## [TASK TO COMPLETE]
Give the records again, every one, exactly.

(Collected data entries)
──────────

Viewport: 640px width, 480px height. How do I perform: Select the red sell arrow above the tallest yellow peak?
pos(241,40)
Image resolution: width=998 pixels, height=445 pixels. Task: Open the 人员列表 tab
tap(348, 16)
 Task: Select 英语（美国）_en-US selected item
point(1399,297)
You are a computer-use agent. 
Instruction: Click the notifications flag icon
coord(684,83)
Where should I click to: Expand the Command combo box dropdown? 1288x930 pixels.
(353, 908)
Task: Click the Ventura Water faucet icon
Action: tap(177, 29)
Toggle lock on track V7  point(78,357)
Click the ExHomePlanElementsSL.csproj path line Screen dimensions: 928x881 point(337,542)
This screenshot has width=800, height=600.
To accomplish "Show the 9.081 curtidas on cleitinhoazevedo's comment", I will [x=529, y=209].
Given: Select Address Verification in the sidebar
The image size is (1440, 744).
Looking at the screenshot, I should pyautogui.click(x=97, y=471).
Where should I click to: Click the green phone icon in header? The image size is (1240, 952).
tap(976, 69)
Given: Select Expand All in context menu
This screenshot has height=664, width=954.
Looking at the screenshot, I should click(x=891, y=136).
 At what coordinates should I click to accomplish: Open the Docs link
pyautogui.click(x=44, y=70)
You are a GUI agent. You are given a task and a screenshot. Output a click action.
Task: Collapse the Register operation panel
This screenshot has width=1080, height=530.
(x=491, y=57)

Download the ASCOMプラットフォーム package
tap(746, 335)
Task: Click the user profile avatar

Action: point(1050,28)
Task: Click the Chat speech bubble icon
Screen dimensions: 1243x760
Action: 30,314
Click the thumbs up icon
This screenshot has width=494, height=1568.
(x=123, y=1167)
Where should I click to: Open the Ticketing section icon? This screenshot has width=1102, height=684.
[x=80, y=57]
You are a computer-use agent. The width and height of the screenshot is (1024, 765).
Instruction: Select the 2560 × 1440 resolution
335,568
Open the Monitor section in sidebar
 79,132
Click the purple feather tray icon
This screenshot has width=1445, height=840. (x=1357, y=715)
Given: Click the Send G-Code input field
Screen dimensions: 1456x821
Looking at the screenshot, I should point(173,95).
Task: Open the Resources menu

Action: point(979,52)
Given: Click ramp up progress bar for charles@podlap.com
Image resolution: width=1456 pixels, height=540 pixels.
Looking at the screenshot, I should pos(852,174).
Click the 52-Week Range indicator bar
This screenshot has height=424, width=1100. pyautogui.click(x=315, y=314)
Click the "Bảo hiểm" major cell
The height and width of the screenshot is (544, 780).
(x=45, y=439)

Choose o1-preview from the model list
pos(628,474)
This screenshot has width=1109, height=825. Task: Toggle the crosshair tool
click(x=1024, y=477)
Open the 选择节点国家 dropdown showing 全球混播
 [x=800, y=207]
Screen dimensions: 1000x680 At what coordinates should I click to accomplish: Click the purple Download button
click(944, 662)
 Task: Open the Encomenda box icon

──────────

## [RESULT OF THE TASK]
Viewport: 640px width, 480px height. How do I perform: Select the red sell arrow above the tallest yellow peak?
pos(241,40)
Image resolution: width=998 pixels, height=445 pixels. Task: Open the 人员列表 tab
tap(348, 16)
 Task: Select 英语（美国）_en-US selected item
point(1399,297)
You are a computer-use agent. 
Instruction: Click the notifications flag icon
coord(684,83)
Where should I click to: Expand the Command combo box dropdown? 1288x930 pixels.
(353, 908)
Task: Click the Ventura Water faucet icon
Action: tap(177, 29)
Toggle lock on track V7  point(78,357)
Click the ExHomePlanElementsSL.csproj path line Screen dimensions: 928x881 point(337,542)
This screenshot has width=800, height=600.
To accomplish "Show the 9.081 curtidas on cleitinhoazevedo's comment", I will [x=529, y=209].
Given: Select Address Verification in the sidebar
The image size is (1440, 744).
Looking at the screenshot, I should pyautogui.click(x=97, y=471).
Where should I click to: Click the green phone icon in header? The image size is (1240, 952).
tap(976, 69)
Given: Select Expand All in context menu
This screenshot has height=664, width=954.
Looking at the screenshot, I should click(x=891, y=136).
 At what coordinates should I click to accomplish: Open the Docs link
pyautogui.click(x=44, y=70)
You are a GUI agent. You are given a task and a screenshot. Output a click action.
Task: Collapse the Register operation panel
This screenshot has width=1080, height=530.
(x=491, y=57)

Download the ASCOMプラットフォーム package
tap(746, 335)
Task: Click the user profile avatar

Action: point(1050,28)
Task: Click the Chat speech bubble icon
Screen dimensions: 1243x760
Action: 30,314
Click the thumbs up icon
This screenshot has width=494, height=1568.
(x=123, y=1167)
Where should I click to: Open the Ticketing section icon? This screenshot has width=1102, height=684.
[x=80, y=57]
You are a computer-use agent. The width and height of the screenshot is (1024, 765).
Instruction: Select the 2560 × 1440 resolution
335,568
Open the Monitor section in sidebar
 79,132
Click the purple feather tray icon
This screenshot has width=1445, height=840. (x=1357, y=715)
Given: Click the Send G-Code input field
Screen dimensions: 1456x821
Looking at the screenshot, I should point(173,95).
Task: Open the Resources menu

Action: point(979,52)
Given: Click ramp up progress bar for charles@podlap.com
Image resolution: width=1456 pixels, height=540 pixels.
Looking at the screenshot, I should pos(852,174).
Click the 52-Week Range indicator bar
This screenshot has height=424, width=1100. pyautogui.click(x=315, y=314)
Click the "Bảo hiểm" major cell
The height and width of the screenshot is (544, 780).
(x=45, y=439)

Choose o1-preview from the model list
pos(628,474)
This screenshot has width=1109, height=825. Task: Toggle the crosshair tool
click(x=1024, y=477)
Open the 选择节点国家 dropdown showing 全球混播
 [x=800, y=207]
Screen dimensions: 1000x680 At what coordinates should I click to accomplish: Click the purple Download button
click(944, 662)
 Task: Open the Encomenda box icon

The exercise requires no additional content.